Everything works fine, but I just noticed an issue that I didn't realize before.
Let's say I have a list page that has a before sql query event. It works great filtering based on user. On that page, each record has a link to another list page for sub-records (via ASPRunner page joining).
The user clicks the link to go to the sub-list page. In the URL, there is a query string with the primary key value from the master table. Despite the fact that the Before SQL Query event is imposed on the master list page, the user can go up and change that value and the master table values will display if they pick a primary key value that exists even if it was not in the data set limited with the strWhereClause. On this sub-list page I have strWhereClause imposed as well, so if they change it to a data set on which they don't have permissions, no records display, but if they click the add button from the sub-list page they can add records using the value in the query string.
Is there a possible work-around for this? I hope what I am saying makes sense. Thanks.


Jane's reply was:

Hi,

you can select all allowed master ids for current user and add another where clause on the detail list page.

Here is just a sample:
master_ids = "1,2,3"strWhereClause = whereAdd(strWhereClause,"FieldName in (" & master_ids & ")")
Also I recommend you to post ASPRunnerPro questions on the ASPRunnerPro forum:

http://www.asprunner...eral-questions/

M
 		mccreelake author 11/2/2009

Thanks for the help Jane. I am already using additional whereadd's on the details pages; however, that is still allowing for users to change the master table primary key value. While no records show up on the detail page when they do this, users can still change the value and hit the add button and add detail records to that master record even if they don't have permissions.
What I noticed after some testing is that the where clause used in the BeforeSQL event on the master page does not apply to the master table that shows on top of the detail page. Is there an easy way to apply the master table sql where clause to the master table record info on the details page?
At this point, I have written some code for the BeforeDisplay event on all the add pages from detail list pages that makes sure the user has permissions on that ID.
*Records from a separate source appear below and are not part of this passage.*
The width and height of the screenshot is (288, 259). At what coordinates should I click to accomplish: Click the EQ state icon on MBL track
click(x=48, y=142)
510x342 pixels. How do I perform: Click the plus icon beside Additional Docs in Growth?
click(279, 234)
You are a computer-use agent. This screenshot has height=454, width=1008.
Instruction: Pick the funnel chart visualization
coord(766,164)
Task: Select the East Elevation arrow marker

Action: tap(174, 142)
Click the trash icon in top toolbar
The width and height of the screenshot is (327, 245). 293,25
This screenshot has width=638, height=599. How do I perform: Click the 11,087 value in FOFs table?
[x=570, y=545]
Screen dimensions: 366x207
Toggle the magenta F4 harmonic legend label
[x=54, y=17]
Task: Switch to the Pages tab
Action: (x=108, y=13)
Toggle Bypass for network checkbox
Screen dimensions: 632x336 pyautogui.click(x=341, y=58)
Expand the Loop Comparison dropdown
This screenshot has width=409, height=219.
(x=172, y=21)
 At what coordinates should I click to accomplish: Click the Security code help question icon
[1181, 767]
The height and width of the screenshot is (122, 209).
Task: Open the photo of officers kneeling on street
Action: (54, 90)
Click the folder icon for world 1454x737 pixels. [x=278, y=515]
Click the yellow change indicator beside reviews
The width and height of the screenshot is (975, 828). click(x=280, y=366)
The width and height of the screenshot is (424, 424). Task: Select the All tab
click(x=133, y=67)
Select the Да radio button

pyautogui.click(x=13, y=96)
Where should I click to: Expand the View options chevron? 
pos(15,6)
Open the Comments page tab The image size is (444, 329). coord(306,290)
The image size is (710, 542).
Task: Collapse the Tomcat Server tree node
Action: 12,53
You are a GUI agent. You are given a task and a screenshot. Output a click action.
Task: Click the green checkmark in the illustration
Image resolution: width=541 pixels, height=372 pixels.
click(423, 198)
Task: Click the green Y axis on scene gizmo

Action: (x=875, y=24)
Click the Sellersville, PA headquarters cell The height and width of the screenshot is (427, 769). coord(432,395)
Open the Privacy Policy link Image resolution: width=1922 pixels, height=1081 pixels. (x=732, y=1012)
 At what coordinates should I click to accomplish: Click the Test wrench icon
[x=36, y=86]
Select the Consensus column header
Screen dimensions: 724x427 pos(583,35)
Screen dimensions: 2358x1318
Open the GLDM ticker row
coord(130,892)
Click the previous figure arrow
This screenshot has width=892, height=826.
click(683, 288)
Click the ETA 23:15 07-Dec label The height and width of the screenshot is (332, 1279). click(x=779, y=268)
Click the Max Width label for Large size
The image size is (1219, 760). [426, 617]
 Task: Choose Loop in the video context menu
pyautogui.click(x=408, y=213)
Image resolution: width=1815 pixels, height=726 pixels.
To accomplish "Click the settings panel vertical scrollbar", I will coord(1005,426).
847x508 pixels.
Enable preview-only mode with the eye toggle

'Checks for permissions on foreign key field(s).

SQL_Check = "SELECT COUNT(*) FROM MassCommunications_Permissions WHERE MassCommunications_MassCommunicationID = " & Session(strTableName & "_masterkey1")

SQL_Check = SQL_Check & " AND Clients_ClientID = " & Session("ClientID")

Set RS_Check = CreateObject("ADODB.RecordSet")

RS_Check.Open SQL_Check, dbConnection
If RS_Check(0) <= 0 Then

RS_Check.Close : Set RS_Check = Nothing

Session.Abandon

Response.Redirect("/portal")

End If


If I have to use this, it will be fine; it is just time consuming b/c each page has to be tweaked depending on the permissions tables that are used.
Let me know what you think.
Thanks!
Thanks,
McCree
J
 		Jane 11/2/2009

Hi,
unfortunately Before SQL query event doesn't work for master preview.

You need to check permissions in the Before display orBefore process event for detail table.